> Extract to read:
>>

28th September 105 miles, Hornsea to Withernsea, to Easington, Patrington, round Sun Island & onto Paull, Hedon for a cafe stop then onto Ganstead, Long Riston, quick stop at Skipsea for an ice cream & then back to Hornsea. didn't start the Garmin till a mile in, Garmin showing final mileage of 103.9, but uploading to Strava only shows 38.9 miles, some kind of GPS error at 11am  Rode with a couple of club mates who had never done a ton, so it was very flat & easy going & the weather was brilliant for the end of September

1st October 100.7 miles, Hornsea to Brandesburton to meet a mate & then onto Beeford, then onto the edge of the Yorkshire Wolds, through Foston & Kelk, into Driffield for some breakfast, then Hutton Cranswick, back onto the Wolds & South Dalton, onto Market Weighton, North Newbald, to Beverley & Hornsea, by which point my mate had done enough & we were at 80 miles, so did a short club loop & the ride home took me to 100.7  https://www.strava.com/activities/404102398

20th November 101.1 miles, 5.45am Hornsea to Skipsea, Beeford, down to Rise, onto Swine, Sproatley, down to Keyingham & then once again my planned route round Sunk Island was a private road, so back upto the main road & round to Hedon for a breakfast stop, then onto Patrington, Holmpton & Withernsea & then weaving back up the coast towards Hornsea to get the mileage upto Hornsea https://www.strava.com/activities/435976596

15th December 100.3 miles 6.26am start, Hornsea to Lissett, upto Kilham onto the edge of the wolds, then into Driffield for a small breakfast, then south into the wind through North Frodingham, Brandesburton, Skirlaugh, Burton Pidsea & into Winestead for 11s Then headed back north towards home, but realised I'd be over 10 miles short, so headed inland at Garton, towards Humbleton, & Marton, before going back home https://www.strava.com/activities/450552860


----------



## Supersuperleeds (18 Jan 2015)

*18th January*
102.1 miles, moving time 6hrs 35 minutes, average speed 15.5mph, elevation 3,251 feet.
Leicester to Billesdon, through Kibworth, loop around Saddington and back into Kibworth, scenic route across to Lutterworth, rescued by the wife! Back out to Lutterworth, trundle to Stoney Cove and back to Lutterworth then back to Leicester.

<<

> Recorded data:
>>

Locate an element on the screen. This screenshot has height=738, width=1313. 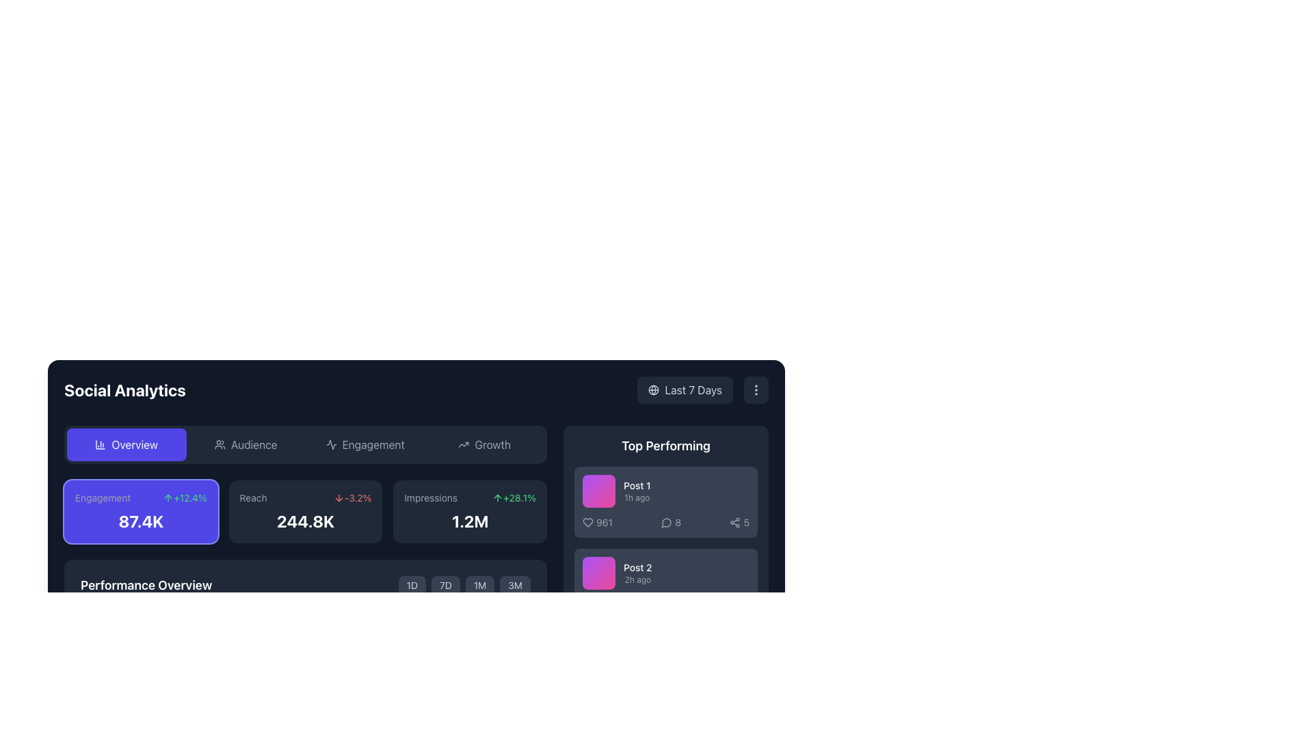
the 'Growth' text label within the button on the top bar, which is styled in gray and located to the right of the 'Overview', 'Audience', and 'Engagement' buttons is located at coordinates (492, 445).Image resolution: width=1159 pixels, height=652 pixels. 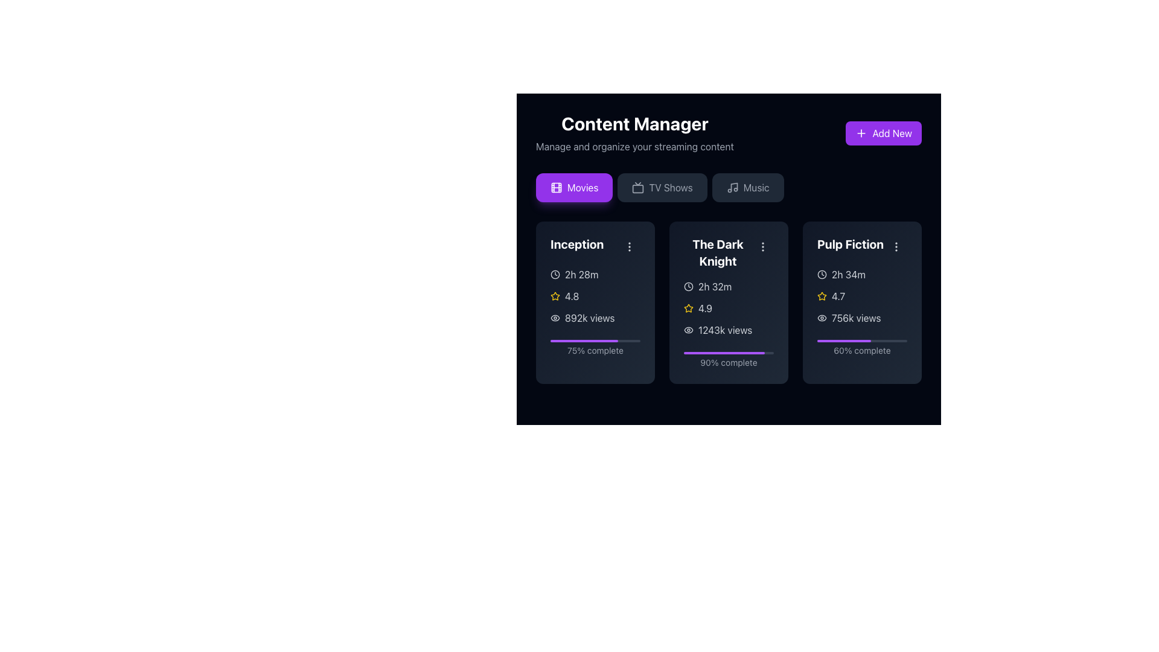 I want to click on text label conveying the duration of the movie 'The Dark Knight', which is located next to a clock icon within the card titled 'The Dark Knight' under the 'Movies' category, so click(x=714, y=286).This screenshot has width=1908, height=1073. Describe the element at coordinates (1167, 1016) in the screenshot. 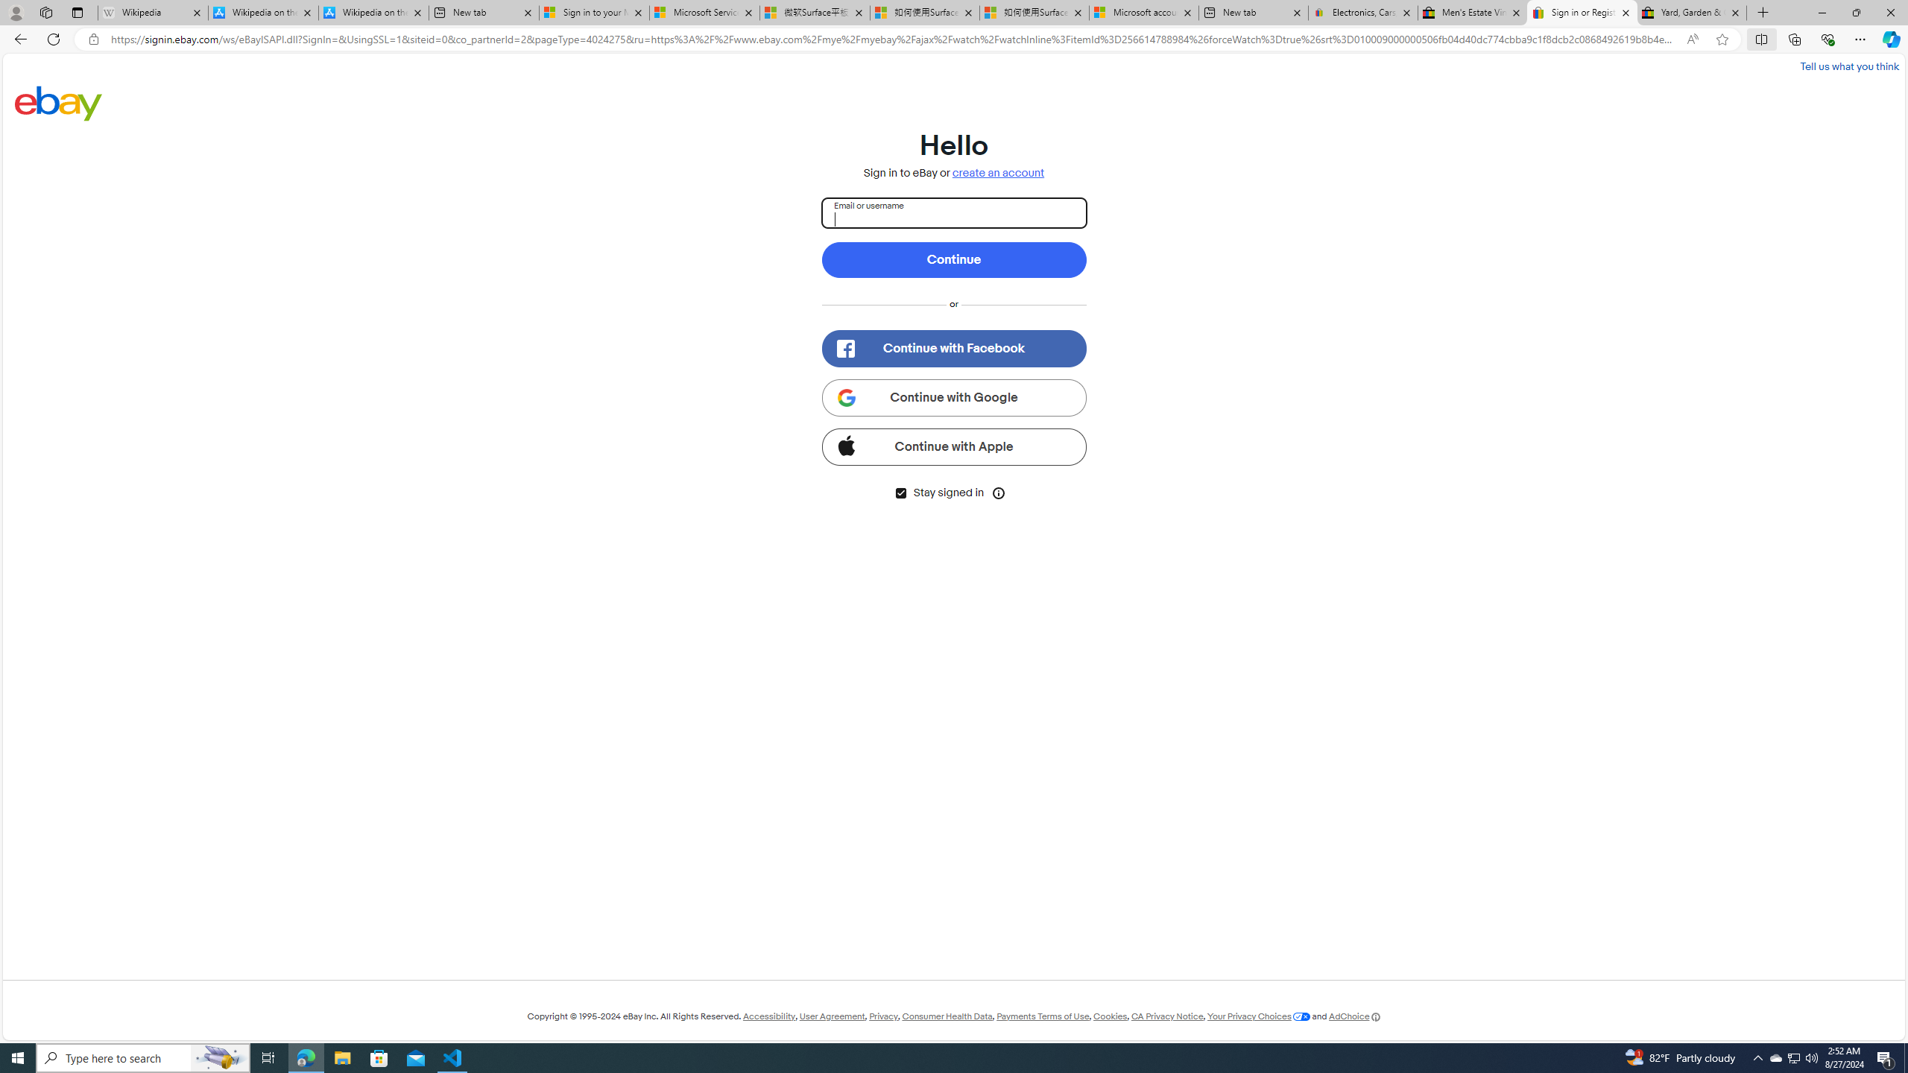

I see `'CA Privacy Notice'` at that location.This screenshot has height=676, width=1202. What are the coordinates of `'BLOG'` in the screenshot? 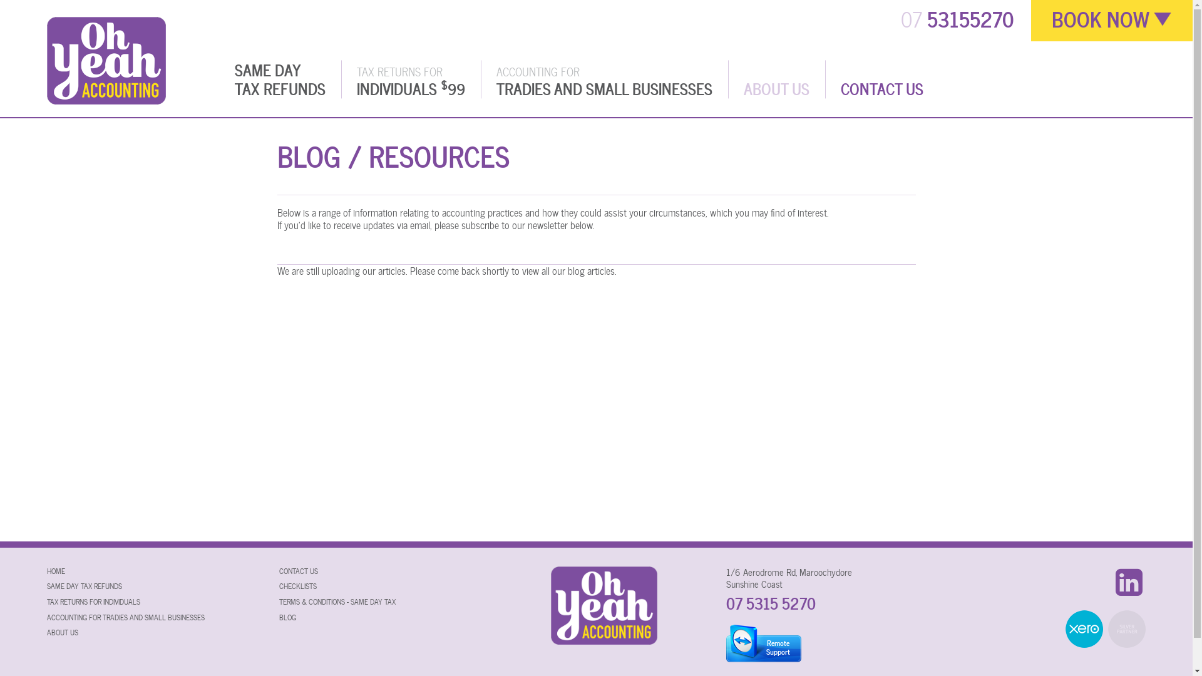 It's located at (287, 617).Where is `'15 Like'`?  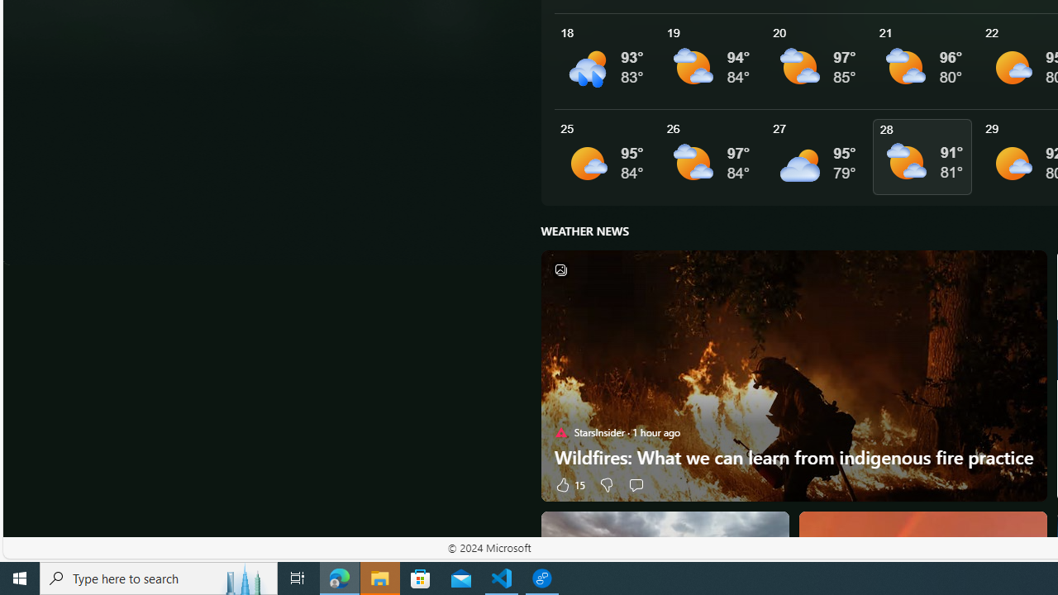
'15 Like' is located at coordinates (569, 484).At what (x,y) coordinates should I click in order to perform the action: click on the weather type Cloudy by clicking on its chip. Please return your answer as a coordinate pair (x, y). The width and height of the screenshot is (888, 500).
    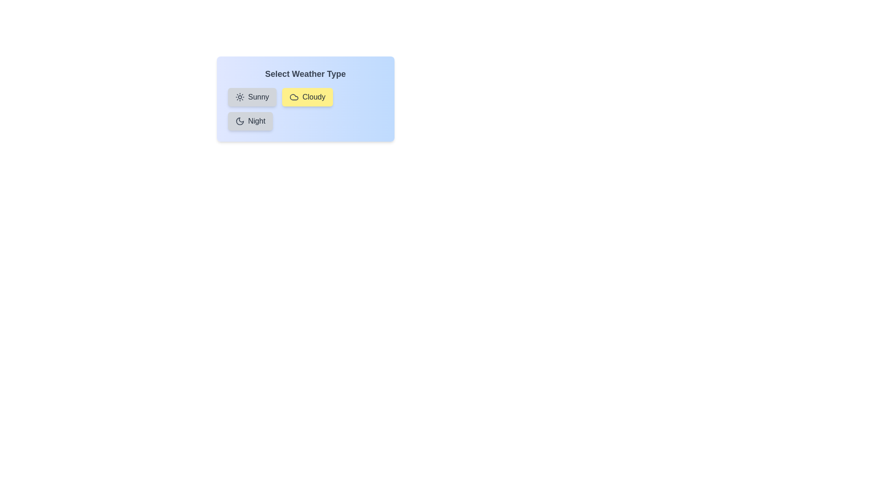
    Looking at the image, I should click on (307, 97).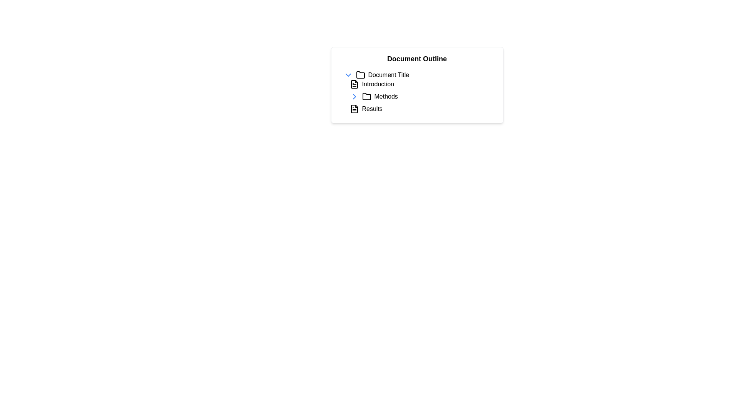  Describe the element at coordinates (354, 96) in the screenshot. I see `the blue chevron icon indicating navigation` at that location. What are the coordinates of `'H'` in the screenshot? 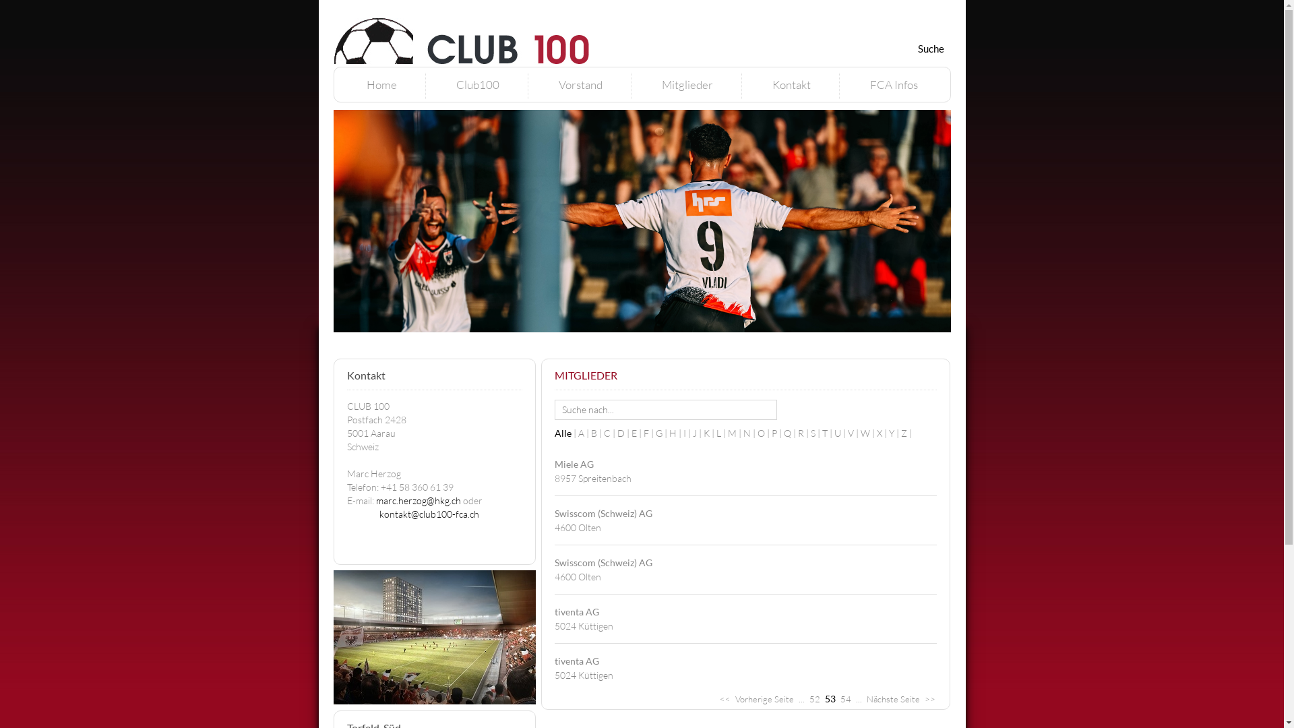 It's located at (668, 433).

<<

> List of tasks:
(A) Please answer these questions from the cycling thread:
(i) What final mileage did the Garmin show for the 28th September ride?
(ii) In which town was the breakfast stop on the 1st October ride?
(iii) What average speed is given for the 18th January ride?
(B) Update the cycling thread from "15th December 100.3" to "(18 Jan 2015)", with "a small breakfast" changed to "a full breakfast".

> Responses for each task:
(A)
(i) 103.9 miles
(ii) Driffield
(iii) 15.5mph

(B)
15th December 100.3 miles 6.26am start, Hornsea to Lissett, upto Kilham onto the edge of the wolds, then into Driffield for a full breakfast, then south into the wind through North Frodingham, Brandesburton, Skirlaugh, Burton Pidsea & into Winestead for 11s Then headed back north towards home, but realised I'd be over 10 miles short, so headed inland at Garton, towards Humbleton, & Marton, before going back home https://www.strava.com/activities/450552860


----------



## Supersuperleeds (18 Jan 2015)